What is being asked:
In the text below about the Los Angeles Clippers' roster, which player had the most success as the team's starting small forward?

Over the last few seasons, the Los Angeles Clippers have been unable to advance past the second round of the playoffs and have fallen short of expectations. Only one team wins the championship each season, so it’s not as if the Clippers are the only team to have missed their goals over the last few years.
The Clippers, however, have managed to lose in dramatic ways that make their failures more memorable unfortunately. They have also repeatedly been plagued by the same issues, with one of the most important being their lack of an above league-average starting small forward and quality depth.
When you have three max-level contracts on the books, as the Clippers do with Chris Paul, Blake Griffin and DeAndre Jordan, it can be difficult to round out a deep roster – unless you’re the Golden State Warriors, of course. With the Clippers’ big three taking up a vast majority of the Clippers’ cap over the last few seasons, team president and head coach Doc Rivers has had to find creative ways to fill up his roster.
Over the last few seasons, Rivers has managed to sign players to value contracts and find creative ways to bring in other players. The Clippers’ most glaring need has been at small forward, where Rivers has gone through an assortment of players like Matt Barnes, Jared Dudley, Hedo Turkoglu, Danny Granger, Reggie Bullock, Jordan Hamilton, Dahntay Jones, Chris Douglas-Roberts, Wesley Johnson, Paul Pierce, Lance Stephenson and Luc Mbah a Moute. Interestingly, of all these players, Barnes had the most success as the team’s starting small forward. Other players have had their moments, but no one seemed to fit as well as Barnes did.
Despite the glaring hole at small forward and lack of depth, the Clippers have been one of the best overall teams in the NBA over the last few seasons. However, after falling short so many times, with Griffin missing a big chunk of last season with injuries and he and Paul able to become unrestricted free agents next offseason, it was reasonable to wonder what Rivers would do this offseason.
While Rivers has been criticized for his moves as the team’s de facto general manager, he did a solid job this offseason of reloading his roster for another run. While his team ultimately may not have the talent to overtake the Warriors in a seven game series (does anyone really?), he has constructed a team that has more depth than in past seasons – though that glaring hole at small forward still remains.

Raw data:
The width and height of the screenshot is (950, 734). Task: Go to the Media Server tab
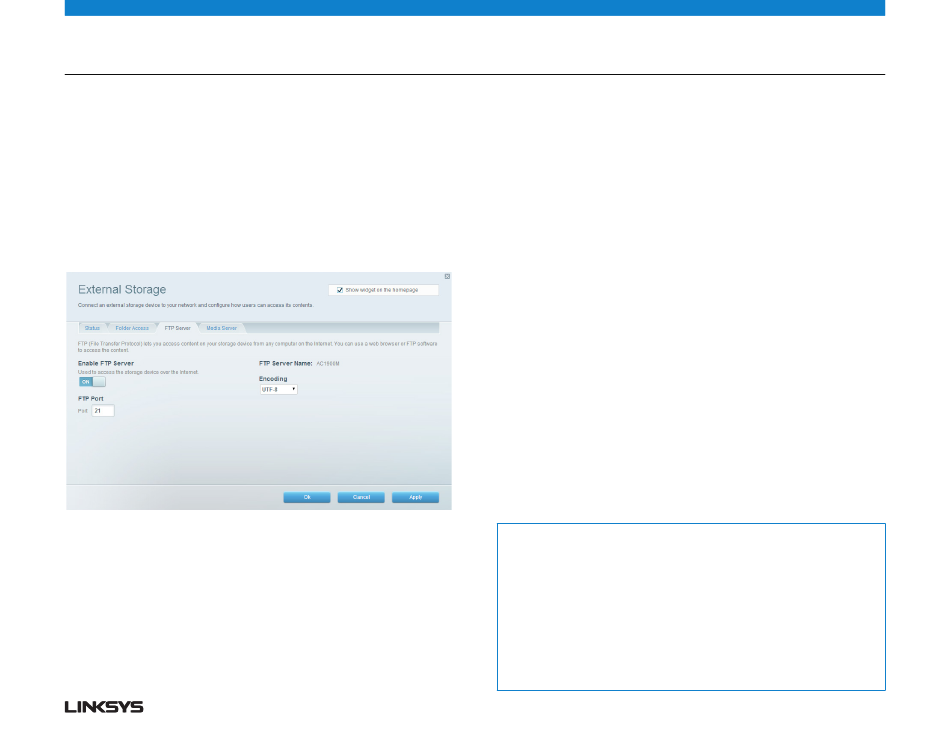[221, 328]
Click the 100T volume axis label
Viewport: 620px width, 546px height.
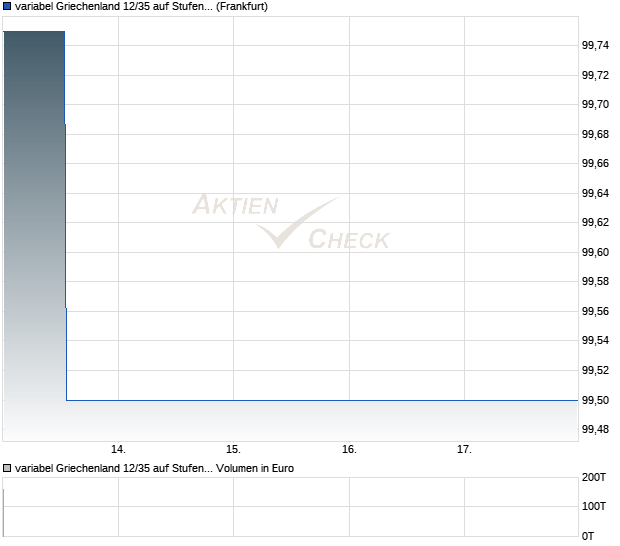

Expected output:
Matt Barnes